Suspicious Metrics on finetuning pipelines using same pretrained models

Hello! I am working on finetuning a custom NER model. I am experimenting with 4 different transformer models such as DistilBERT, XLMRoberta, GLiNER etc on a custom annotated dataset. I used all these models in 2 pipelines. One is trained with original data and the other is trained with Augmented version of the original train data. So basically, I am trying to experiment for my use case if Augmenting the data improves model performance.

Both these pipelines are carried out in separate Jupyter Notebooks. Except the training data, all details are same in both the notebooks. but what I noticed is that, when I run my second pipeline with the Augmented data, the model seems to have suspicious metrics right from the first epoch. Moreover, it overfits in just a few epochs. This was the case when I tried with all the models I mentioned above.

So, I wanted to reach out and ask if I am missing any crucial step in my training pipelines. My doubt is if the pipeline uses new instance of the pretrained model every time I call it. Is it possible for the second pipeline to use the model that I used from first pipeline? Maybe that is why I get suspicious metrics?

Please let me know if there is any good practice to be followed in these situations. Also if there are dedicated ways to run training on a pretrained model using 2 different training datasets for comparison?

1 Like

Both these pipelines are carried out in separate Jupyter Notebooks.

If multiple notebooks are running simultaneously on the same PC outside of a virtual environment, interference may occur.
To avoid this, you can set os.environ["TRANSFORMERS_CACHE"] to a unique directory for each notebook.

My doubt is if the pipeline uses new instance of the pretrained model every time I call it.
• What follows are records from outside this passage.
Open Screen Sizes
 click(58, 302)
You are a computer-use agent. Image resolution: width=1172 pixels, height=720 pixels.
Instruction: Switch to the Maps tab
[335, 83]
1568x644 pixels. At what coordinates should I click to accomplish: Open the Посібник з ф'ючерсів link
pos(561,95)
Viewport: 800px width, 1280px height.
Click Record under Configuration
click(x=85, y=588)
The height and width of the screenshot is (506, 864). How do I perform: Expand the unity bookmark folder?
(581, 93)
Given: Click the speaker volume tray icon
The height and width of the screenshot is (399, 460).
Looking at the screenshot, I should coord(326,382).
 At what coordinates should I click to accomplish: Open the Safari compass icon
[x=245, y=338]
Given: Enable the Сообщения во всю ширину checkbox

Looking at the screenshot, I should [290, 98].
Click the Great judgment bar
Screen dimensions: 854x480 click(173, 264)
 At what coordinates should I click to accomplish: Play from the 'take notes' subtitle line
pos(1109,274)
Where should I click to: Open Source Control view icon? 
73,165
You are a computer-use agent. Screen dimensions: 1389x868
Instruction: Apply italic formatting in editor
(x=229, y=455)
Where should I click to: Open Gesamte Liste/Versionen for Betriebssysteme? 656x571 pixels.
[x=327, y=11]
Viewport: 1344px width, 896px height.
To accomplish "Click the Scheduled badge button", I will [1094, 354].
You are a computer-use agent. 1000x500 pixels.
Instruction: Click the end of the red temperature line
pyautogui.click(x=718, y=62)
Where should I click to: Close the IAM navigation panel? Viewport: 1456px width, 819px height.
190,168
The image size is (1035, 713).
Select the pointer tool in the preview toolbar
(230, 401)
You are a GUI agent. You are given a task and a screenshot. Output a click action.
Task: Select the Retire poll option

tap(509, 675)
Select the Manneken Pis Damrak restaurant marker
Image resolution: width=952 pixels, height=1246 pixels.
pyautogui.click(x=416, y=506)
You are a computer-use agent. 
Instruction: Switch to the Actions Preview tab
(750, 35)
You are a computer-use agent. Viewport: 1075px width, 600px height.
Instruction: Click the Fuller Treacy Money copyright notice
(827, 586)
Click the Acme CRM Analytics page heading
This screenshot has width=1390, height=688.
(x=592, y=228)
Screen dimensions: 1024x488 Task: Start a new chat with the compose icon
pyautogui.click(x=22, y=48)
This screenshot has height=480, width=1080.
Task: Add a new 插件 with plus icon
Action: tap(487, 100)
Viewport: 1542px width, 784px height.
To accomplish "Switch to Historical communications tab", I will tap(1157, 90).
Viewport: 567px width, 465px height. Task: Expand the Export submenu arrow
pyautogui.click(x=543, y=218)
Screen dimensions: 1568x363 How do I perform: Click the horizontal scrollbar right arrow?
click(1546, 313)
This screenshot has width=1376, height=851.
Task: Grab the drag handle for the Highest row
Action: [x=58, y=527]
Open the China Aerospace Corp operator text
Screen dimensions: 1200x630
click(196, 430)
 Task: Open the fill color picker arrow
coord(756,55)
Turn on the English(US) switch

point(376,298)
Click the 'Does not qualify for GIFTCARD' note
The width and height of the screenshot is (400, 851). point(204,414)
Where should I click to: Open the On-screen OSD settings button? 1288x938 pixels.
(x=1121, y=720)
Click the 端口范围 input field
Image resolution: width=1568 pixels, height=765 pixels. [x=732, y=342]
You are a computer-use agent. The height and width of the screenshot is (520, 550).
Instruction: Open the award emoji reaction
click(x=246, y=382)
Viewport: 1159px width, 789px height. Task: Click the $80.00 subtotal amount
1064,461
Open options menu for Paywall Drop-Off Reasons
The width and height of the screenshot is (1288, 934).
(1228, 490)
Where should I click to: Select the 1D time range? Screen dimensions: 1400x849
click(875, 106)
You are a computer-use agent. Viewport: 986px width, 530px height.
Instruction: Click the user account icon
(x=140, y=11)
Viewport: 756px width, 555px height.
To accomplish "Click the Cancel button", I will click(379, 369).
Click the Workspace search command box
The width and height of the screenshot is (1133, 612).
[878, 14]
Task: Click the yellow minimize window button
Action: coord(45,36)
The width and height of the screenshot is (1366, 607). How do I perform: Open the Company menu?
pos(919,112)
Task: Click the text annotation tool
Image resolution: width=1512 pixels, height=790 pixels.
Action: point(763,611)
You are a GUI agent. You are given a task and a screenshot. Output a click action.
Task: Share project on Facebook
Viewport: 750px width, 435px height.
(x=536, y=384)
It is possible that you are calling from_pretrained every time, or that you forgot to declare global variables in the local scope even though they are global variables.

Reusing models between different pipelines is possible in code, but I don’t recommend it because memory management and other issues may arise.

Even so, I’m not sure if I can explain the cause of overfitting…
The most common cause seems to be insufficient data, but I wonder if it happens in the first epoch…